From now until the end of the month, the City of Vancouver is hosting a series of information sessions on missing middle housing and the outlined proposal. Information sessions are as follows:

  • Saturday, February 11, 2:30-5:30pm, St. James Square Community Centre, Room 120
  • Monday, February 13, 5:00-8:00pm, Killarney Seniors Centre, Grand Hall
  • Wednesday, February 15, 5:00-7:30pm, Roundhouse Community Centre, Exhibition Hall
  • Saturday, February 18, 1:00-3:30 pm, Dunbar Community Centre, Room 208
  • Wednesday, February 23, 5:00-8:00pm, Marpole Neighbourhood House, Gathering Hall
  • Saturday, February 25, 2:00-4:00pm, Hastings Community Centre, Community Hall
  • Monday, February 27, 6:00-7:00pm, Online

In addition, from now until Sunday, March 5, those interested can complete an online survey about the City's proposal.

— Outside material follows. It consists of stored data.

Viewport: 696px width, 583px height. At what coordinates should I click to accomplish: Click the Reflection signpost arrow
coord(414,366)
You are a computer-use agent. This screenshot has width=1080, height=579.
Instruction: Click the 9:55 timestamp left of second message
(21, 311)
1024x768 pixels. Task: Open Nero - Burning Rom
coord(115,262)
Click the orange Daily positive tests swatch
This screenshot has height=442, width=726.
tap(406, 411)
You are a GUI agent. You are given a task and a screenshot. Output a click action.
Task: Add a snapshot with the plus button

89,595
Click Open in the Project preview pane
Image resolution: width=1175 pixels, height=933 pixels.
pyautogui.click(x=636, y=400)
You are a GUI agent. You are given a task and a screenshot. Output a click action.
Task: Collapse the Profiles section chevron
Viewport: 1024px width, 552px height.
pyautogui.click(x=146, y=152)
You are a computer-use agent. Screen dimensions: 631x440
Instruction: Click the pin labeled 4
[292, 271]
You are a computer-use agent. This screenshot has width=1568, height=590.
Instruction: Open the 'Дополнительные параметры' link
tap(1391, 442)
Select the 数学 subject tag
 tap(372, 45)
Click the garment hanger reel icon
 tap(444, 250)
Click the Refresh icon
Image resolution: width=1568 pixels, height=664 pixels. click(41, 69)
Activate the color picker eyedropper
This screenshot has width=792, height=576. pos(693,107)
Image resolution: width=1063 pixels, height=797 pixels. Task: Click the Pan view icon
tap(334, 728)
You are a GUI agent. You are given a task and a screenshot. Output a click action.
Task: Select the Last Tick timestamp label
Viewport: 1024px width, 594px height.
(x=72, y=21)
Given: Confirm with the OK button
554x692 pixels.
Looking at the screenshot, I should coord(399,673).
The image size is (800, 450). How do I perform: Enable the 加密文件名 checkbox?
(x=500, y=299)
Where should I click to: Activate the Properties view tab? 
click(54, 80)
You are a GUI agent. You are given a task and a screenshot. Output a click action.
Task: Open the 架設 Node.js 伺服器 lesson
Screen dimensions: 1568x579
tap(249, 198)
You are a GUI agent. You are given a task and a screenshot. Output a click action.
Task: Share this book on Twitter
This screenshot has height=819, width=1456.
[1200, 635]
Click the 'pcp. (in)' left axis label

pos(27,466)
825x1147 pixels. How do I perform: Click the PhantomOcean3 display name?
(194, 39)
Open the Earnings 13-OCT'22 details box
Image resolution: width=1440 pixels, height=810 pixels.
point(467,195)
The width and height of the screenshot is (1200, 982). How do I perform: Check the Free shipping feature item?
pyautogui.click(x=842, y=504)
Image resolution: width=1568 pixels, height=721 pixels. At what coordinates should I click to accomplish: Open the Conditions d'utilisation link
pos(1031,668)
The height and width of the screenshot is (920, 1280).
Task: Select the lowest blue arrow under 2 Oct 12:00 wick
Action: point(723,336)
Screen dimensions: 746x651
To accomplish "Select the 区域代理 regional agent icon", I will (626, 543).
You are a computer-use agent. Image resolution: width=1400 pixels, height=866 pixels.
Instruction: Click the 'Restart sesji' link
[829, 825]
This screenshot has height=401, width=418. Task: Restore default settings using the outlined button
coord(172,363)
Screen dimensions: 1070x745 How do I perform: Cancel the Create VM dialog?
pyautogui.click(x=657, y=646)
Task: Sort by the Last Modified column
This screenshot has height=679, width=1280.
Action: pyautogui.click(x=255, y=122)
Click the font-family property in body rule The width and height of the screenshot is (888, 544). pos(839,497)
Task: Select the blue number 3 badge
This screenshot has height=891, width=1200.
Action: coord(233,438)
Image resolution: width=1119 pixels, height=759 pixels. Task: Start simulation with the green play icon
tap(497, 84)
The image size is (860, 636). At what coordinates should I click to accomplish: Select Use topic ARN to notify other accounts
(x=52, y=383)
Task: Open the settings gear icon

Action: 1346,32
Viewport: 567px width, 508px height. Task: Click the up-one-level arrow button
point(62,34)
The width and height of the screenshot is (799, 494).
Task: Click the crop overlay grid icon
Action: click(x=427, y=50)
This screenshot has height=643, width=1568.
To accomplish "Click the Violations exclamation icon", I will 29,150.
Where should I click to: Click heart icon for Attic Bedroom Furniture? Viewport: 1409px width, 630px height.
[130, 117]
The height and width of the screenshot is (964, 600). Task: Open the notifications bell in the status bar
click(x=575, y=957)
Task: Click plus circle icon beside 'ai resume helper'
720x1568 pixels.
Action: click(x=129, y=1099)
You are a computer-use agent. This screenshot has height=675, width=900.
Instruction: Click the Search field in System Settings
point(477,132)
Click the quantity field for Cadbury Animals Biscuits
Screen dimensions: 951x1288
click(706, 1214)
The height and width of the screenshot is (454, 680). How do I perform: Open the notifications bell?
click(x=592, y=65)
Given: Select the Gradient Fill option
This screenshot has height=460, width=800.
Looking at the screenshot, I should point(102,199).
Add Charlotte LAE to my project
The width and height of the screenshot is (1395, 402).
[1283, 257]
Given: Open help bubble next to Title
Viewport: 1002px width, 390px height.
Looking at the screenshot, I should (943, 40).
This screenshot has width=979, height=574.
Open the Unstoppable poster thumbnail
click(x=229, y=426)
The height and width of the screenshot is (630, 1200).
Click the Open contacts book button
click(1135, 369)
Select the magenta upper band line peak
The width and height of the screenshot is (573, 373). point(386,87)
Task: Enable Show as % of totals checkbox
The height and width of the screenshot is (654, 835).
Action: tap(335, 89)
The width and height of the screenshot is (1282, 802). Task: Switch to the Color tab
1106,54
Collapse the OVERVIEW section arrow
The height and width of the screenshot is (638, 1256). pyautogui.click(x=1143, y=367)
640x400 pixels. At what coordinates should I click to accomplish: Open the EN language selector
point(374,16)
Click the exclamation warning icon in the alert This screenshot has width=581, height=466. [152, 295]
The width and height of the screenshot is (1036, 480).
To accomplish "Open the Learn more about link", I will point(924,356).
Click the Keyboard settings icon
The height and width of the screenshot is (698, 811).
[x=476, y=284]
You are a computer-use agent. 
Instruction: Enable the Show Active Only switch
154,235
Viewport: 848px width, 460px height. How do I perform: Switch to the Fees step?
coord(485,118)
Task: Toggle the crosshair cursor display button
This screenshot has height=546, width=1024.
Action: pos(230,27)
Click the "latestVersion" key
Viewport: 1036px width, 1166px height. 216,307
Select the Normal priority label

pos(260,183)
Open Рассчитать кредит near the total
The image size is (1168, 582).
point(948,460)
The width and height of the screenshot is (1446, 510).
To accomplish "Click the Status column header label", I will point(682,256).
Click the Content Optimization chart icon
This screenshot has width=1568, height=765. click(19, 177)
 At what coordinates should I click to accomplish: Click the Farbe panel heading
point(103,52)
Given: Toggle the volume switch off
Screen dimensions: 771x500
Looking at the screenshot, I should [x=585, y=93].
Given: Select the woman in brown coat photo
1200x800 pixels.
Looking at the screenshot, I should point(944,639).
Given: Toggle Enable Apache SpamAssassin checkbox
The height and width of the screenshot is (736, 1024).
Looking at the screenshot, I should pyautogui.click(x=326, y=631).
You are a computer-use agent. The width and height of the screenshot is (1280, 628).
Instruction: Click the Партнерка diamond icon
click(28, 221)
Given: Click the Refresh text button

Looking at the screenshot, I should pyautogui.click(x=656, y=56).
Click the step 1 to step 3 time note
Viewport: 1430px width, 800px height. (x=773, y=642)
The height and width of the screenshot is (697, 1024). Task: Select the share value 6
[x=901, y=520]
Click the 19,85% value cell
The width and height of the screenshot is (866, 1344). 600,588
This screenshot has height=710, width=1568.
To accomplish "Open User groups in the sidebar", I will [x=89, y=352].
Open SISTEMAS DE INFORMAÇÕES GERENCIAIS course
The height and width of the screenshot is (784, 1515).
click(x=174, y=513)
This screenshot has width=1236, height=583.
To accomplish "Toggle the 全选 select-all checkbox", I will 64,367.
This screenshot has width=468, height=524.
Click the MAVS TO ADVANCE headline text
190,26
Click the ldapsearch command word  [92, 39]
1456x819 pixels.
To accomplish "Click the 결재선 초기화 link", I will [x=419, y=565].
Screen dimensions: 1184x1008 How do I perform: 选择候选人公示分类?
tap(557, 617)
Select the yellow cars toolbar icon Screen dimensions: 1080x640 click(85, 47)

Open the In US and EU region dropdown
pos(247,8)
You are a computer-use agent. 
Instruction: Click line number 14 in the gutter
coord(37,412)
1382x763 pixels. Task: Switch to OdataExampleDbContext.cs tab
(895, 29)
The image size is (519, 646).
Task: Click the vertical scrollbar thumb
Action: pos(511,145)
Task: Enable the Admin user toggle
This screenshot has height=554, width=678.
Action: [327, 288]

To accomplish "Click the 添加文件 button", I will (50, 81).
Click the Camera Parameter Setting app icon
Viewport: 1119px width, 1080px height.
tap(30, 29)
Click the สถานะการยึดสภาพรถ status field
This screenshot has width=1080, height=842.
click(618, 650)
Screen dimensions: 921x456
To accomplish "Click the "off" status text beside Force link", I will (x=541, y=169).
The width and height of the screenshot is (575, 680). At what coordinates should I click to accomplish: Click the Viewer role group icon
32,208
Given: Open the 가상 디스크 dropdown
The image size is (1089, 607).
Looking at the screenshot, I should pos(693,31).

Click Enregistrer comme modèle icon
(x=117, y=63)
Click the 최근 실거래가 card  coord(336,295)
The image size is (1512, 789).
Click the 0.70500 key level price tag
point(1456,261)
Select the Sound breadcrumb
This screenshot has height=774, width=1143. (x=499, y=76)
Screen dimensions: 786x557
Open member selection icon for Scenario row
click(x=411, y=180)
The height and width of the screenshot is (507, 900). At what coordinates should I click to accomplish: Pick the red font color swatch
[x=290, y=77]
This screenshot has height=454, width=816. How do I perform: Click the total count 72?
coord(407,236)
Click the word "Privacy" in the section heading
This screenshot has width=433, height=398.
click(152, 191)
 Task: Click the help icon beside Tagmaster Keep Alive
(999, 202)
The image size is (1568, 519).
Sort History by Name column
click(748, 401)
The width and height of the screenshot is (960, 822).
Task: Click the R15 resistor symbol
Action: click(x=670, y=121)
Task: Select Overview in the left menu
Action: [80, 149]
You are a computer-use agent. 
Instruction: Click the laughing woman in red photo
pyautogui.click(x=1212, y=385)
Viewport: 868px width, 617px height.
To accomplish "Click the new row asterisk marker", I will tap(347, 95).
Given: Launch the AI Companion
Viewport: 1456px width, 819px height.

Following this public engagement period, the proposal will be refined before a second public engagement period in Spring 2023. A final report with the proposed changes will then be presented to council in Fall 2023, followed immediately by a public hearing and final decision, before the changes come into affect, if approved, by the beginning of 2024.